## Données enregistrées
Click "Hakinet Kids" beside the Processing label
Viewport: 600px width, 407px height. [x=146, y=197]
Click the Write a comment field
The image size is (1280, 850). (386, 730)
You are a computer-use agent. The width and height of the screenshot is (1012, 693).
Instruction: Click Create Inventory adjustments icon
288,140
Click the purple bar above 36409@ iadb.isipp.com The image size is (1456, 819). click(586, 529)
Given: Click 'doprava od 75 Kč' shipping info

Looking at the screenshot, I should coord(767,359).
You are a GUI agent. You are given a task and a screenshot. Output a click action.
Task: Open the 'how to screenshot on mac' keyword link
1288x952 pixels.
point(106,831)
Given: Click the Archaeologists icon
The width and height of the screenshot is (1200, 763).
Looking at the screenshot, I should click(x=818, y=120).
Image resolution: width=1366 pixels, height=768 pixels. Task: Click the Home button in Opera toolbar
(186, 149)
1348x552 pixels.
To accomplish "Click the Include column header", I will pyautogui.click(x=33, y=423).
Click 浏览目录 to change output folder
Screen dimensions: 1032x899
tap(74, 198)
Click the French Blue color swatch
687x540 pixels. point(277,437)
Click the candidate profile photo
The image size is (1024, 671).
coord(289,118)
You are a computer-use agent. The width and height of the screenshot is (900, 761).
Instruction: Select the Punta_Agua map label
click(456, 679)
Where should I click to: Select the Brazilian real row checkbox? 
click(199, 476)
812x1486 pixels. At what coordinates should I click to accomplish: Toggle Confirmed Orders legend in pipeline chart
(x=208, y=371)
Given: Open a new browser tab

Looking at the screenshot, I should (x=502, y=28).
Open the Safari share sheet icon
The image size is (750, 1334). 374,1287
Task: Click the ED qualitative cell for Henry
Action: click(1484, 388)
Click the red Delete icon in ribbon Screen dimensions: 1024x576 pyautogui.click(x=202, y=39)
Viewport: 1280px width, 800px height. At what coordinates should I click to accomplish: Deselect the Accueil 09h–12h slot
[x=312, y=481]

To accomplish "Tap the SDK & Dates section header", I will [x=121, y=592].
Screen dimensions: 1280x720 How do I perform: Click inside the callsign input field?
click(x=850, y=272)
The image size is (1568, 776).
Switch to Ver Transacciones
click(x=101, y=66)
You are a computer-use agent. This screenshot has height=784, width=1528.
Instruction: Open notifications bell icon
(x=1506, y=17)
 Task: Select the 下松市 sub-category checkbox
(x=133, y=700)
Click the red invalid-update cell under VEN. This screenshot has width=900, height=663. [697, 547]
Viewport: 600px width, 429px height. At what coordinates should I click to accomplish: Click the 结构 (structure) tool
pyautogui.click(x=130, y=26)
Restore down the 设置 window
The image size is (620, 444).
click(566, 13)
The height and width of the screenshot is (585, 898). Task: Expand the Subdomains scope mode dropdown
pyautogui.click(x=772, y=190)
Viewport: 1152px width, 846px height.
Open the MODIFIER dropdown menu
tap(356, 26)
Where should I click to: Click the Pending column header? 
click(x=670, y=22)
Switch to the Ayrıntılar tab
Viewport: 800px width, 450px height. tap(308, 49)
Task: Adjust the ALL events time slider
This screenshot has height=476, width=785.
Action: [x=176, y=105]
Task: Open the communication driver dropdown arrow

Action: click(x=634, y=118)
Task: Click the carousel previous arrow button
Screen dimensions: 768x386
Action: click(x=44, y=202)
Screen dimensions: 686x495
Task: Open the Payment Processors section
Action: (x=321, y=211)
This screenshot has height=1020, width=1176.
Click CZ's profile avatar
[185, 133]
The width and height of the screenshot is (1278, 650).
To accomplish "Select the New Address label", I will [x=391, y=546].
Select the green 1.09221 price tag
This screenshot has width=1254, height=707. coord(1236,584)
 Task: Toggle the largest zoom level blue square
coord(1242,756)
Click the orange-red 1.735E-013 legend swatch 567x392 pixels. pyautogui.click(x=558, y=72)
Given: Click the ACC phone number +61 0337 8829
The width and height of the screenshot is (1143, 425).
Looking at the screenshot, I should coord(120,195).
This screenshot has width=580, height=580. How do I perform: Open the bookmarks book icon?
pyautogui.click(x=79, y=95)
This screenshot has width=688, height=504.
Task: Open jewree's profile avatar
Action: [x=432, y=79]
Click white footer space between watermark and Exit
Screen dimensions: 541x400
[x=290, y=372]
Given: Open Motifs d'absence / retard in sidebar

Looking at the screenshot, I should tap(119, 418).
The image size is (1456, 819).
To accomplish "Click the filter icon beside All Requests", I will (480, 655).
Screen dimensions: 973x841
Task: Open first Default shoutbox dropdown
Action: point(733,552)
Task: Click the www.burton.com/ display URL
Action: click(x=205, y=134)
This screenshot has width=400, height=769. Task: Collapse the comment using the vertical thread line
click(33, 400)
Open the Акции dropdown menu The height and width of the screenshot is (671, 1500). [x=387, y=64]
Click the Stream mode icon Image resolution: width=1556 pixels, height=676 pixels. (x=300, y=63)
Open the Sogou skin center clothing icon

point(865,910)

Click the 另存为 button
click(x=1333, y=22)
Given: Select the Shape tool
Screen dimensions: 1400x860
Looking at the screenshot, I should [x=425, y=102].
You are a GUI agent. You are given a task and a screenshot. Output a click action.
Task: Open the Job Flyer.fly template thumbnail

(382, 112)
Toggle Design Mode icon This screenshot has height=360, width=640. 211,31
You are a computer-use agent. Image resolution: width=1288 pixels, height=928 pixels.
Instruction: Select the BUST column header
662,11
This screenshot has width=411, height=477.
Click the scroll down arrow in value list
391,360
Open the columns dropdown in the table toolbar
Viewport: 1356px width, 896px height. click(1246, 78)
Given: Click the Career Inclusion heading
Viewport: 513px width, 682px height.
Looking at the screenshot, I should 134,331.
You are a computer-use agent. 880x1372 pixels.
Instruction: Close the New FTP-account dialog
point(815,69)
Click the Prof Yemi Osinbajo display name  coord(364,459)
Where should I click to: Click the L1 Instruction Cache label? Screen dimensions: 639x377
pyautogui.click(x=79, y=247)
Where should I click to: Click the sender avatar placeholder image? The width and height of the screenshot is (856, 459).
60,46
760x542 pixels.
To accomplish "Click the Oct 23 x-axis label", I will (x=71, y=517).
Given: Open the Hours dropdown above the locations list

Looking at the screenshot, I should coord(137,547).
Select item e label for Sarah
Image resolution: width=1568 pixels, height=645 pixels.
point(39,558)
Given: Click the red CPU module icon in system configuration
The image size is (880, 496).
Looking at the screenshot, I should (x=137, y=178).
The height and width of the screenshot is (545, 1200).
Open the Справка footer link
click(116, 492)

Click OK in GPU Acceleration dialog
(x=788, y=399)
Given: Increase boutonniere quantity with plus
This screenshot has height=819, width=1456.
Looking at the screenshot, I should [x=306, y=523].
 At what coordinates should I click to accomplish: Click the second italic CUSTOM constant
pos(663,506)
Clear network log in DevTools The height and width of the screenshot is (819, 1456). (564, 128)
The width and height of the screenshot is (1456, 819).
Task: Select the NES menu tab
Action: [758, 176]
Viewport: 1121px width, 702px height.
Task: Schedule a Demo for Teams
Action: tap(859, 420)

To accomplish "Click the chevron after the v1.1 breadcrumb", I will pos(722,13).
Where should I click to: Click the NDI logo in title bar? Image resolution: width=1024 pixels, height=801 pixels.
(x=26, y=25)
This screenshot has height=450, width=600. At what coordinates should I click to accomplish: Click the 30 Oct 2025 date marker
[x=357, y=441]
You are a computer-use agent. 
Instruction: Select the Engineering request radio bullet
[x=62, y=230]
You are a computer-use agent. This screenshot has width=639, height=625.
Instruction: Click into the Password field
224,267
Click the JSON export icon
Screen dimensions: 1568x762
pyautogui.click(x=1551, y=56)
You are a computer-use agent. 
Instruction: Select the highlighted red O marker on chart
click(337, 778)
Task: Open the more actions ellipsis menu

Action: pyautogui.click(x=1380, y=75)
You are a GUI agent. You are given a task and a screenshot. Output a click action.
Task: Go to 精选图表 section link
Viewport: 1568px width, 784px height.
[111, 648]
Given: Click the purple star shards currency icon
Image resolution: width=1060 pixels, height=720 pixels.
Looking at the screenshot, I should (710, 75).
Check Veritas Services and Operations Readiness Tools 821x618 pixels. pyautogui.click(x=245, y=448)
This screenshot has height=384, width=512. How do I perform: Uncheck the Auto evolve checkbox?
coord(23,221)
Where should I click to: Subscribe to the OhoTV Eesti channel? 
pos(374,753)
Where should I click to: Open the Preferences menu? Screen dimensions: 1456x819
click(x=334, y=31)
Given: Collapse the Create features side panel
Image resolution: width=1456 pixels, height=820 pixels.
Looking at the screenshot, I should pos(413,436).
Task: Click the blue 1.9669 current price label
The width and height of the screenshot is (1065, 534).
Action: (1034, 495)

## Objectif
Reproduisez en tableau Markdown les lignes des enregistrements, en commençant par celle qui contient « Click the candidate profile photo » et en terminant par celle qui contient « Looking at the screenshot, I should (x=502, y=28). », ces deux lignes comprises. Utilisez une colonne Numéro pour le rang de chaque ligne et une colonne Contenu pour son texte, sans garder les lignes vides.

## Corrigé
| Numéro | Contenu |
|---|---|
| 1 | Click the candidate profile photo |
| 2 | The image size is (1024, 671). |
| 3 | coord(289,118) |
| 4 | You are a computer-use agent. The width and height of the screenshot is (900, 761). |
| 5 | Instruction: Select the Punta_Agua map label |
| 6 | click(456, 679) |
| 7 | Where should I click to: Select the Brazilian real row checkbox?  |
| 8 | click(199, 476) |
| 9 | 812x1486 pixels. At what coordinates should I click to accomplish: Toggle Confirmed Orders legend in pipeline chart |
| 10 | (x=208, y=371) |
| 11 | Given: Open a new browser tab |
| 12 | Looking at the screenshot, I should (x=502, y=28). |